General Prens Pyotr Bagration'un ilk operasyonu, 14 Ağustos 1809 tarihinde Maçin (Măcin) kalesinin kuşatılması oldu. 18 Ağustos 1809'da kale garnizonu teslim oldu. 22 Ağustos tarihinde ise iki gün süren bombardımanın ardından Kirsova (Chirsova) kalesi Rusların eline geçmiş, böylelikle Rus ordusu Tuna üzerinde seyyar bir köprü kurmaya başlamıştı.
Rus ilerleyişine engel olmak için harekete geçen Tuna komutanı Koca Hüsrev Mehmed Paşa’nın komutasındaki 12.000 kişilik Türk kolordusu 4 Eylül 1809 tarihinde Resvan’da Cernavoda Muharebesi Pyotr Bagration'un Rus birlikleri tarafından bozguna uğratıldı. Bu savaşın ardından bölgenin önemli kaleleri, kale muhafızlığını eski sadrazam Çelebi Mustafa Paşa'nın yaptığı İbrail kalesi ve İzmail kalesi sırasıyla 14 Eylül ve 21 Kasım'da düştü. İlerleyen Rus birlikleri 11 Eylül 1809 tarihinde Silistre'yi kuşattı. Silistre savunmasında görev yapan Pehlivan İbrahim Ağa’nın başarılı savunması ve yardıma gelen ayanlar ile sadrazamın Rusçuk’tan Silistre’ye doğru ilerlemesi Ruslar’ın Silistre önlerindeki istihkâmlarda küçük birlikler bırakarak, Silistre’ye iki saat mesafede Tuna'nın sol sahilinde bir mevkiye çekilmesiyle sonuçlanmıştı. Tepedelenli Ali Paşa’nın oğlu Muhtar Paşa’nın da yardıma gelmesi ile Pehlivan İbrahim Ağa kumandasındaki Osmanlı ordusu 10 Ekim'de Tatariçe Muharebesi'nde Rus birliklerini durdurmuş; Osmanlı ordusunda bine yakın şehit verilirken, Rus ordusunda 10 binin üzerinde ölü ve zâyiât vermiştir.
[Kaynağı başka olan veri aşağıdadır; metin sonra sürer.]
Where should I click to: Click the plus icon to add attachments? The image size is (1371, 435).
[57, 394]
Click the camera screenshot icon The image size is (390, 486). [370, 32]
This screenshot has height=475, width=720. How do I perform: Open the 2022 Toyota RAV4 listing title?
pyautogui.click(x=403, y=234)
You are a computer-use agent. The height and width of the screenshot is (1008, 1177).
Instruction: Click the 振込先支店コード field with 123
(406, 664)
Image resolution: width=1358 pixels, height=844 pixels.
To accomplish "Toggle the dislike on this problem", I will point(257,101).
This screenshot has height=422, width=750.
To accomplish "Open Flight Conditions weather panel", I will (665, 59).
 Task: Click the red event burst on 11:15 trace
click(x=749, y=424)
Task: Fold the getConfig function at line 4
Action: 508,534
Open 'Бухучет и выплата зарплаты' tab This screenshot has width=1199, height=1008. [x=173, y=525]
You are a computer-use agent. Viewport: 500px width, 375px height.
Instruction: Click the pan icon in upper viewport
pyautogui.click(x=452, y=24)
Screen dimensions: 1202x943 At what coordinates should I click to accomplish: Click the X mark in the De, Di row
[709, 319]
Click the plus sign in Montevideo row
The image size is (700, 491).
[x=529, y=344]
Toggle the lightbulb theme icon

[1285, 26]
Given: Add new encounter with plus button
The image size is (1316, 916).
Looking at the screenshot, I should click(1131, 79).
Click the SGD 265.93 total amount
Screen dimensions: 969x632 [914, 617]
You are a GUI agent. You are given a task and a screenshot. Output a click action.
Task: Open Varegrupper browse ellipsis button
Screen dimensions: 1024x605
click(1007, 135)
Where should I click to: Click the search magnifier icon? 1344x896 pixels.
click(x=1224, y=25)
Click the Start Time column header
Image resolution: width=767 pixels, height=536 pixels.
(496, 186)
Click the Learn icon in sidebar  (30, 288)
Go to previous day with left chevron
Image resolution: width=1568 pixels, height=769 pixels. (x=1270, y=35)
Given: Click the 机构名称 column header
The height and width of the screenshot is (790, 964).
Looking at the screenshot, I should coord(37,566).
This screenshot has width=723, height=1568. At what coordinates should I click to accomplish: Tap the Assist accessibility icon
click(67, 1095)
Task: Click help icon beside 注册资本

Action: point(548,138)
Bu zaferden sonra 29 Ekim 1809 tarihinde İbrahim Ağa'ya vezirlik payesi verildi ve o günden sonra da "Baba Paşa" diye anılmaya başlandı. Muhtar Paşa da "Hızır Paşa" adını aldı. 23 Temmuz 1809 tarihinde Serdar-ı Ekrem Yusuf Ziya Paşa komutasında Rumeli’ye doğru harekete geçen Osmanlı ordusun ilerlemesiyle arkadan sarılma tehlikesini gören Rus ordusu önce Silistre’ye oradan da Eflâk’a çekilmek zorunda kalmış; buna karşılık Osmanlı ordusu, kış mevsiminin de etkisiyle 22 Kasım’da Şumnu Karargâhı’na geri dönmüş; Pehlivan İbrahim Ağa komutasındaki kuvvetlere ise Hacıoğlu Pazarcık adı verilen bölgede kışlaması Yusuf Ziya Paşa tarafından emredilmiştir. Yaklaşık altı, yedi aydır kuşatma altında bulunan İzmail ve İbrail Kaleleri’ne yardım gönderilemediğinden düşman eline geçtiği haberi Şumnu Karargâhı’na dönüldükten sonra haber alınmıştır.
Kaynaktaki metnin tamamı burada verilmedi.